Quarter Horses Fastest In The World At Quarter Mile Races

Horse racing is truly the “sport of kings.”

Yet nearly anybody who’s ever ridden a horse has challenged their partner: “Bet my horse can outrun yours.”

And the race is on across the pasture or down the arena rail. There’s always a winner, with bragging rights accompanying, forever never ceasing, and another in second place today.

Certainly, bigtime horse racing is often limited to not necessarily kings and queens, but more affluent.

Still, there’s always an underdog with a dream that does come true. Little funds buy inexpensive horse and wins a bigtime race immediately enhancing fortune changing lives forever.

However, nobody can argue horse racing is a major business generating revenue approaching record levels of all sports.

Getting into racing generally requires major investment, but backyard trainers still have their place generating good lifetime family livelihood.

Interesting to all some facts about the world of horse racing given by an official at the American Quarter Horse Association (AQHA) in Amarillo, Texas.

“The fastest horse in the world is the American Quarter Horse,” stated Janet VanBebber, AQHA chief racing officer.

“The fastest horse in the world is the American Quarter Horse,” stated Janet VanBebber, chief racing officer for the American Quarter Horse Association in Amarillo, Texas.

“Even then some Thoroughbred horse owners hate to admit it,” VanBebber added smiling.

“That sometimes goes as far as to the point of denying such,” VanBebber continued.

“Yet the Quarter Horse is a specialized sprinter with a quick turn of foot,” she said. “Racing at speeds up to 55 miles per hour, Quarter Horses can cover a quarter-mile in less than 21 seconds.

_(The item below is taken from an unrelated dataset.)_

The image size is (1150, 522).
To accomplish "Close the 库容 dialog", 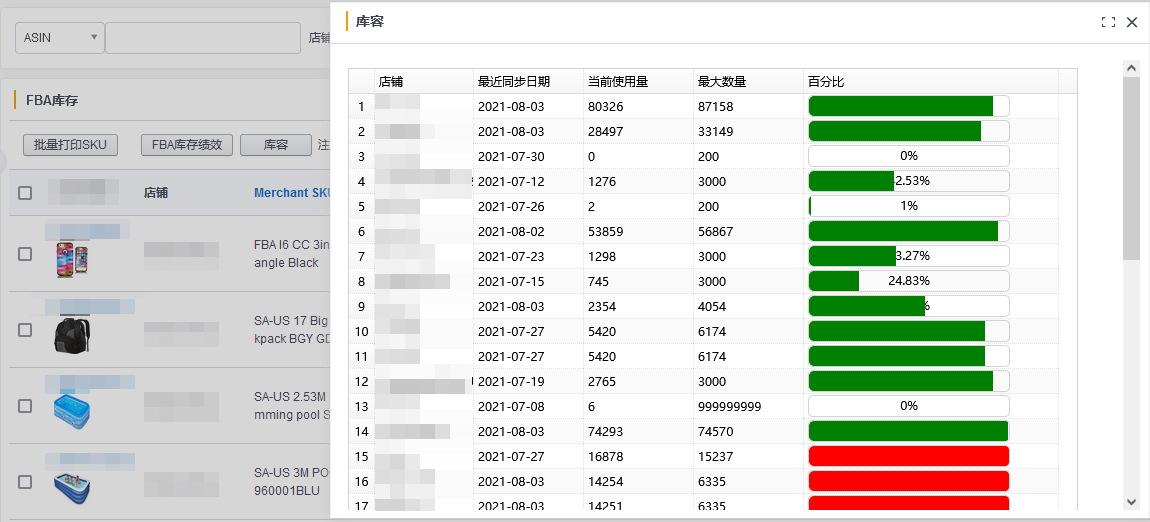I will pyautogui.click(x=1132, y=22).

That’s starting from a flat-footed standstill.”

In Quarter Horse racing, the clock begins as soon as the starter pushes the button and the gates open, VanBebber clarified. In comparison, Thoroughbreds are given a running start.

Horse racing has often been considered the “sport of kings.” Yet, nearly everybody enjoys the thrill of horseracing, making it one of richest sports in the world.

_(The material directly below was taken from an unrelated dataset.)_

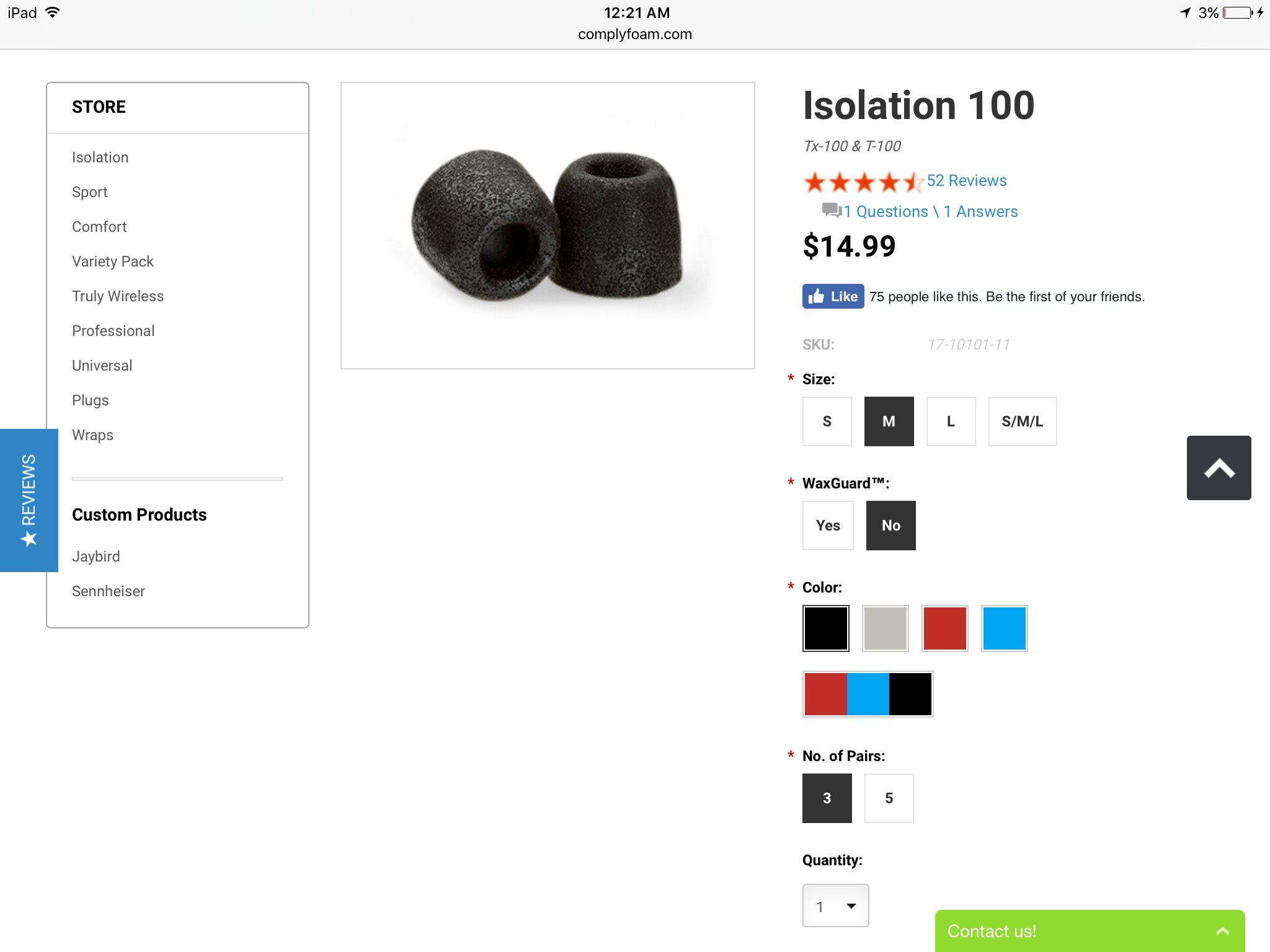Open the blue REVIEWS side tab
This screenshot has height=952, width=1270.
pyautogui.click(x=29, y=500)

Although Thoroughbreds break from the gate like Quarter Horses, their timer doesn’t begin until they’re several strides from the gate.

“Quarter Horses are specialized sprinters, perhaps defined best as dragsters of the horse racing world,” VanBebber grinned.

 Quarter Horse races are typically between 220 and 770 yards. “The classic distance is 440 yards, a quarter of a mile, which is where the horse originally drew its name,” VanBebber said.

Originating in Europe, Thoroughbreds, taller, thinner horses, run distance races, between six furlongs (three-quarters of a mile) and two miles.

“Obvious to most Quarter Horse owners, the most famous American Quarter Horse races are the All American Futurity and Derby,” VanBebber verified.

Both with purses of more than $2 million are run at Ruidoso Downs in New Mexico.

For Thoroughbreds, the most famous race is the Kentucky Derby, held at Churchill Downs in Kentucky.

Most horse people have heard common racetrack terms, but few really know what they mean, VanBebber said.

A horse of any sex that has never won a race is a maiden, she defined.

Additional notable racing definitions include:

Claiming: The blue-collar level of racing. All the horses in a claiming race are for sale, and licensed people can purchase them through the racing office.

Handicap: Horses are given different weights to carry based on ability. A horse that has a better race record is given a handicap (more weight) to even the playing field.

Allowance: Traditionally for horses beyond claiming ranks. These races give a specific criteria the horse must meet to be able to race, such as “3-year-olds and upward, which have never won two races.”

Stakes: A race for the best of the best. These high-prestige races have large purses attached to them.

“A Futurity is a  stakes race for two-year-olds only,” while a Derby is a stakes race for three-year-olds only,” VanBebber said.

The speed index calculates the average speed of the three fastest horses over three years at a given distance at a given trace, according to VanBebber.

“It is a tool used only in Quarter Horse racing to compare horses in a race,” she added.

Most racehorses live on the backside, or barns located near the track. “They train in the mornings to get in shape for the races,” VanBebber said.

Sometimes, the horses are just jogged or galloped around the track. Other times, though, they are “sent to work,” in other words exercised at racing speed for a certain distance.

Before racing, a Quarter Horses must be registered. “Each racehorse is given a permanent tattoo on the inside of its upper lip before the horse’s first race,” VanBebber said.

Before each race, the number on the lip is checked with the official record to be sure the correct horse is entered in the race.

After they are saddled and ready, the jockeys mount up, and the horses are led onto the track. They parade before the stands to warm up, then to the post, the starting gate. Race begins at post time, with winner accolades including photos and prizes money.

“Don’t ever miss an opportunity to go to the races,” VanBebber encouraged.